Badan Legislasi (Baleg) DPR RI kini tengah merampungkan draft RUU Pengendalian Minuman Beralkohol (Minol). Tetapi dari draft tersebut kemungkinan akan adanya penghilangan pasal dengan alasan investasi dan industri.
Menurut Wakil Ketua Baleg, Firman Soebagyo, pembahasan RUU tentang Pengendalian Minuman Beralkohol (Minol) untuk mempertahakankan minat investasi dan keberlangsungan industri.

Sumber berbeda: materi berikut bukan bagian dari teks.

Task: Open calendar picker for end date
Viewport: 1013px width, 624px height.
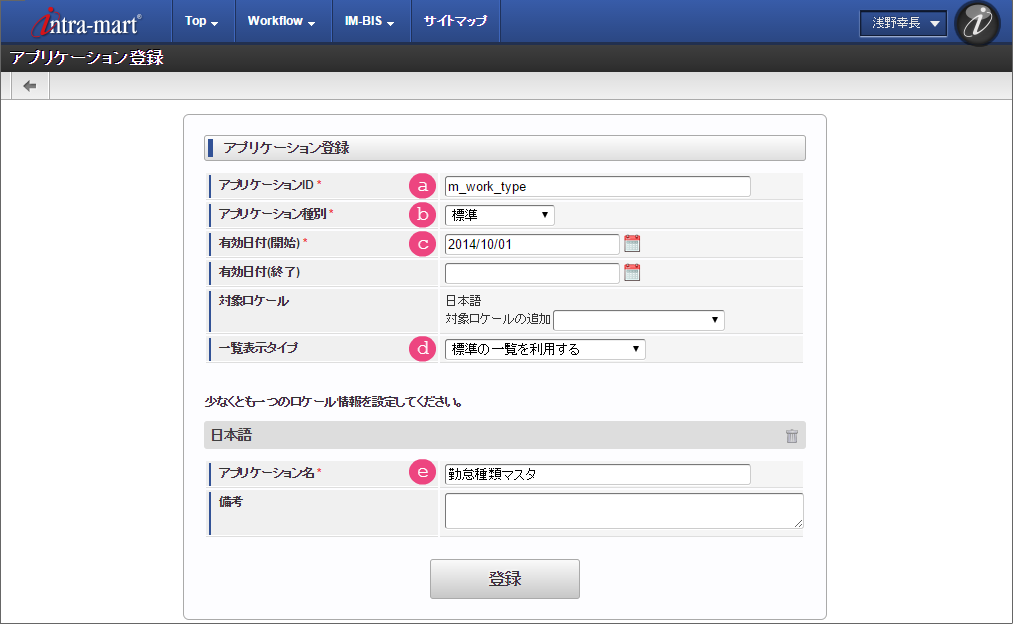Action: pos(632,272)
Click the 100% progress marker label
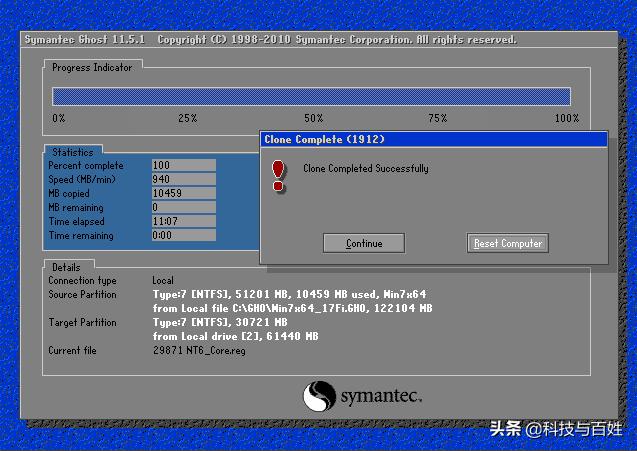This screenshot has width=637, height=451. point(566,118)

"Penyesuaian ini dilakukan seiring dengan adanya paket kebijakan ekonomi dan deregulasi yang dikeluarkan oleh Presiden Joko Widodo, beberapa waktu lalu," papar politisi Golkar itu, di Senayan, kemarin
Kata Firman, aturan terkait perdagangan minuman beralkohol menjadi salah satu aturan di sektor perdagangan yang masuk dalam paket deregulasi. Dalam hal ini, DPR harus melakukan penyesuaian sehingga UU yang disusun tidak bertentangan dengan kebijakan ekonomi pemerintah.
"Yang jelas kami akan lakukan penyesuaian, karena regulasi itu harus dinamis. Jangan sampai ini memperburuk iklim investasi dan mematikan industri minuman di Tanah Air. Tidak bisa memaksakan larangan sepenuhnya," kata Firman.
Asal tahu saja, draf RUU tersebut menyatakan, minuman alkohol yang dilarang adalah golongan A yang merupakan minuman beralkohol dengan kadar etanol lebih dari 1% hingga 5%, golongan B dengan kadar melebihi 5% hingga 20%, golongan C dengan kadar lebih dari 20% hingga 55%, minuman beralkohol tradisional dengan berbagai jenis nama, serta minuman beralkohol racikan.
Pasal 8 ayat 1 draf RUU tersebut menyatakan bahwa diatur pengecualian penggunaan minuman alkohol untuk kepentingan terbatas. Adapun kategori kepentingan terbatas akan diatur dalam peraturan pemerintah.
Kata Firman, draf tersebut sangat merugikan industri. Selain itu, adanya regulasi yang melarang penuh produksi dan peredaran minuman beralkohol, menimbulkan ketidakpastian hukum yang pada akhirnya mengganggu iklim investasi.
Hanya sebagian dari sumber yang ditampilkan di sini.